Jonathan Gruber, the man behind the models of the health insurance mandate

Jonathan Gruber crunches the numbers on healthcare reform

The man to whom the Obama administration turned to run the numbers on healthcare reform—including the insurance mandate now at the center of a Supreme Court maelstrom—is Jonathan Gruber, Ph.D. ’92, a professor of economics at MIT. A profile of Gruber, whose doctoral dissertation was advised by Lawrence H. Summers, led the business section of the March 29 New York Times. The article details Gruber’s role as an adviser, first to then Massachusetts governor Mitt Romney during the state’s healthcare-reform process, and later to former California governor Arnold Schwarzenegger, as well as to leaders of numerous other states hoping to enact health-insurance reforms. Gruber is considered preeminent in his use of predictive models to forecast the effects of healthcare legislation.

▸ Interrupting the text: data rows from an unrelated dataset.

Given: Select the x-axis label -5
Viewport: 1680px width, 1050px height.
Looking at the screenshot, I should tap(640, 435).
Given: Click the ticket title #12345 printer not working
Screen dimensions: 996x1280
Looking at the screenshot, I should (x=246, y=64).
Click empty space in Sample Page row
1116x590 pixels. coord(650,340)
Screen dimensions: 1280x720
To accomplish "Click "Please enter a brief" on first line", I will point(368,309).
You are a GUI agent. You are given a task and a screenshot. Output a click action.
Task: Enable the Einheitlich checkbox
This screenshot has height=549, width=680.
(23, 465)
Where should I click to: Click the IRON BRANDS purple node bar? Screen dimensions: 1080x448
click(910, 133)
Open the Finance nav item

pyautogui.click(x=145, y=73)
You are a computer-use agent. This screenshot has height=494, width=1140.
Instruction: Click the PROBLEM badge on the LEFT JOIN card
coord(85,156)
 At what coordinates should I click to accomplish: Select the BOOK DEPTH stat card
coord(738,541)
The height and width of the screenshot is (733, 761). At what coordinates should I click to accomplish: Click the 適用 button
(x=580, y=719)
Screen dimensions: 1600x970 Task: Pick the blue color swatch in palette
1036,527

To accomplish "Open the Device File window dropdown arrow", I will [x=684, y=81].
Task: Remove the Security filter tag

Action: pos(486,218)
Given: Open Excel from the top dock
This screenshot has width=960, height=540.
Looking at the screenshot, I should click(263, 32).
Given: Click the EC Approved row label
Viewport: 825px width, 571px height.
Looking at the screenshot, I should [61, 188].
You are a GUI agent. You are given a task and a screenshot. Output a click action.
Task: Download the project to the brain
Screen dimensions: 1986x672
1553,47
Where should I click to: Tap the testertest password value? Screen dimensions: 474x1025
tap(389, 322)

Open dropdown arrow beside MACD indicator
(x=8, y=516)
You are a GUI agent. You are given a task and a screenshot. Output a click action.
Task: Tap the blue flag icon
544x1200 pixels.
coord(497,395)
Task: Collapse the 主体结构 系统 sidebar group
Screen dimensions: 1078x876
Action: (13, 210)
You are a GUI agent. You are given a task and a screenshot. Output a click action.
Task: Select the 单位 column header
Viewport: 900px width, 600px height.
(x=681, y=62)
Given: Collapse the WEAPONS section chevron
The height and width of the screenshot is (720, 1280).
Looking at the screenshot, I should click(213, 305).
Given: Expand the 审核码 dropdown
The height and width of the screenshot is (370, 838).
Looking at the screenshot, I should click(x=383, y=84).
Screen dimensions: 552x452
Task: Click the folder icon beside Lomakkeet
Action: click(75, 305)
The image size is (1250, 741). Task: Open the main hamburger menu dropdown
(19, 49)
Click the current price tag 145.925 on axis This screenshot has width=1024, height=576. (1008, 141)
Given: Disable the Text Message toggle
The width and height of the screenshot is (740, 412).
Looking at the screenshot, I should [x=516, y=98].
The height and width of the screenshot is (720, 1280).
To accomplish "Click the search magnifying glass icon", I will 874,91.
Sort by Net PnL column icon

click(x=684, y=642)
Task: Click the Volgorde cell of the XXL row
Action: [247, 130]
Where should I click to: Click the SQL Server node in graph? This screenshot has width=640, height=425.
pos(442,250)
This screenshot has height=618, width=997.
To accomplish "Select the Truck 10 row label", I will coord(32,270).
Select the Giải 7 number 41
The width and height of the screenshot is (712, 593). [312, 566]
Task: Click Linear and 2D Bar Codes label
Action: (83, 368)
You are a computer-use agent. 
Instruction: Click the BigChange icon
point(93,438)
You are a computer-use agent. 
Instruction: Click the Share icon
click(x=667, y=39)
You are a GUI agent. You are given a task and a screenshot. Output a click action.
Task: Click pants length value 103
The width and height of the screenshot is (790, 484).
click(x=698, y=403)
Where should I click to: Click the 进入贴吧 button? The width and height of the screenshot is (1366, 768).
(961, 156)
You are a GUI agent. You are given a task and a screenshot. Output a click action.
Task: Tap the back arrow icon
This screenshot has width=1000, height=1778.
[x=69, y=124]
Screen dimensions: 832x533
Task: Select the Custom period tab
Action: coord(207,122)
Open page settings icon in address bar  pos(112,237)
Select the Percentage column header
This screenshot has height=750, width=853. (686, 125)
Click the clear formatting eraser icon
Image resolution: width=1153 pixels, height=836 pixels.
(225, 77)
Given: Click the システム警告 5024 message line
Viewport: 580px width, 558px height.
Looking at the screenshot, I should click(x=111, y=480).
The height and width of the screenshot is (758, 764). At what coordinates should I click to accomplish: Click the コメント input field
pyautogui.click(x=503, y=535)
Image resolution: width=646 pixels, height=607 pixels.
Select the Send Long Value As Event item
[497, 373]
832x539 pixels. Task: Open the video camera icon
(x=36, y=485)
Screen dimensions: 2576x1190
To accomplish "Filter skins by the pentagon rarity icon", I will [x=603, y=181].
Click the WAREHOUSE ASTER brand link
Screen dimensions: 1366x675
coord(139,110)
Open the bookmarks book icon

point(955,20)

He is also the author of a comic book explaining the health care reform law, which has been praised by Eckstein professor of applied economics David Cutler, himself an expert on the healthcare industry and author of Your Money or Your Life, which in 2004 made the case that healthcare reform in the United States is necessary to keep the economy from being overwhelmed by spiraling costs. Cutler, who comments in the Times on whether the mandate to buy health insurance is really essential (and who taught a Core course in health economics), was himself recently the subject of a videotaped interview with The New Yorker.